La mentira puede ser tan grosera como aquella trola pandémica del Comité de Expertos o tan sutil que no trascienda. La censura puede ir desde la burda ocultación de información, como sucede con la nacionalidad de los criminales, hasta la suspensión de cuentas o la prohibición legal de acceso a las redes sociales.

Una y otra guardan una relación estrecha pero, en cualquier caso, la mentira es siempre la madre del cordero, la amalgama que teje silencios cómplices, la estructura sobre la que se construye y que mantiene en pie al totalitarismo cuando se instala, el espinazo del mal. Cuando es oficial y se detecta, ya es tarde; significa que ya es sistémica y que se está en algún punto intermedio de un proceso que propende hacia un régimen totalitario. Una deriva liberticida en la que rige una dinámica que se retroalimenta en un ciclo infinito que vincula la censura con esa mentira que ya forma parte del todo y lo corrompe hasta las trancas, permeando en las instituciones y extendiéndose como una plaga, tomando rehenes y haciendo cómplices.

En una primera iteración, el detonante de la censura se deja sentir cuando se detecta la mentira en el poder, se pone en conocimiento de la opinión pública y empieza a haber una parte significativa de la población que rechaza el relato oficial. En ese momento el sistema se defiende, desplaza la ventana de Overton y trata de distorsionar aún más la realidad añadiendo ruido y confusión a la mentira, tapando una con otra, para que la realidad termine siendo indescifrable y ajustándose a un relato que, si todo falla, también es susceptible de reformularse.

Pero siempre a peor, consolidando una narrativa oficial interesadamente vaga, imprecisa, confusa, ambigua o falsa que, cuando esconde la realidad bajo la alfombra, es directamente propaganda. Al mismo tiempo, desde el poder se despliega una estrategia profundamente lesiva por desigual que consiste en empujar la disidencia a un espacio marginal deslegitimando la crítica, desacreditando las voces discrepantes, desautorizando las fuentes en las que se cimenta el rechazo al relato impuesto y su interpretación alternativa, hurtando así a la opinión pública esa dinámica tan necesaria en democracia del libre contraste de opiniones.

====

■ **TAREAS**:
1. En el fragmento sobre la mentira y la censura, ¿qué ejemplo se da de burda ocultación de información?
2. Duplica del fragmento sobre la mentira y la censura el pasaje que comienza en "La mentira puede" y termina en "las redes sociales.".
3. Traduce al inglés esta oración del fragmento sobre la mentira y la censura: "La mentira puede ser tan grosera como aquella trola pandémica del Comité de Expertos o tan sutil que no trascienda."

■ **EXTRACTO DE DATOS**:
====

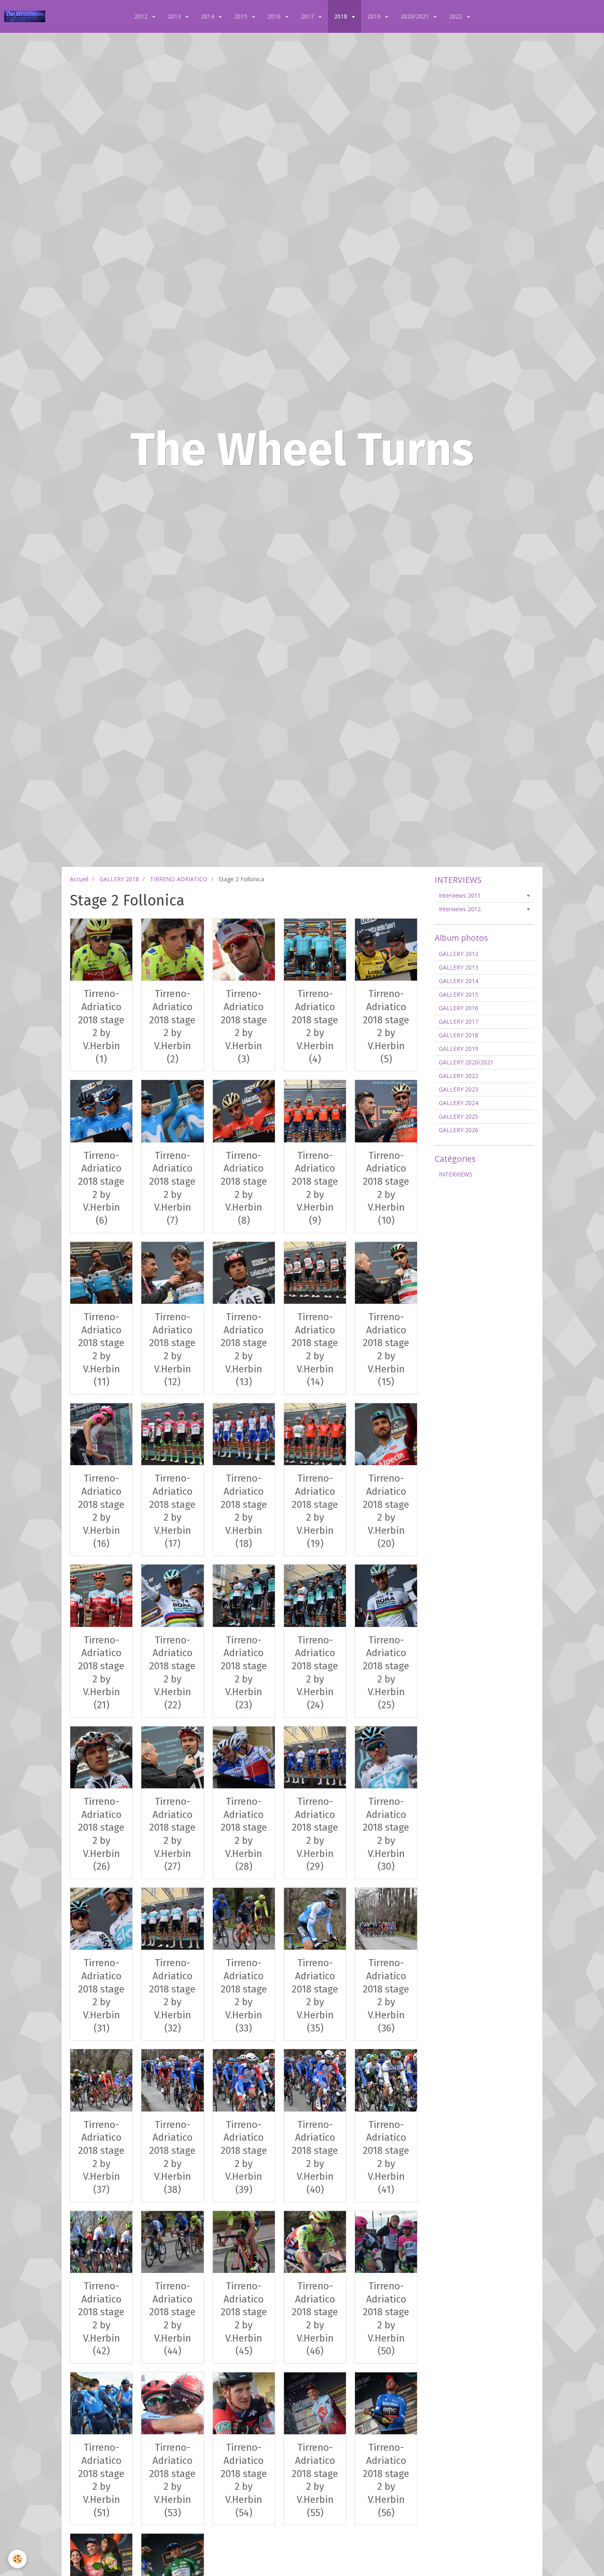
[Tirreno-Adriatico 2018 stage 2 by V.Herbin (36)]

====

■ **RESPUESTAS POR TAREA**:
1. La ocultación de la nacionalidad de los criminales.

2.
La mentira puede ser tan grosera como aquella trola pandémica del Comité de Expertos o tan sutil que no trascienda. La censura puede ir desde la burda ocultación de información, como sucede con la nacionalidad de los criminales, hasta la suspensión de cuentas o la prohibición legal de acceso a las redes sociales.

3. A lie can be as blatant as that pandemic whopper from the Committee of Experts or so subtle that it goes unnoticed.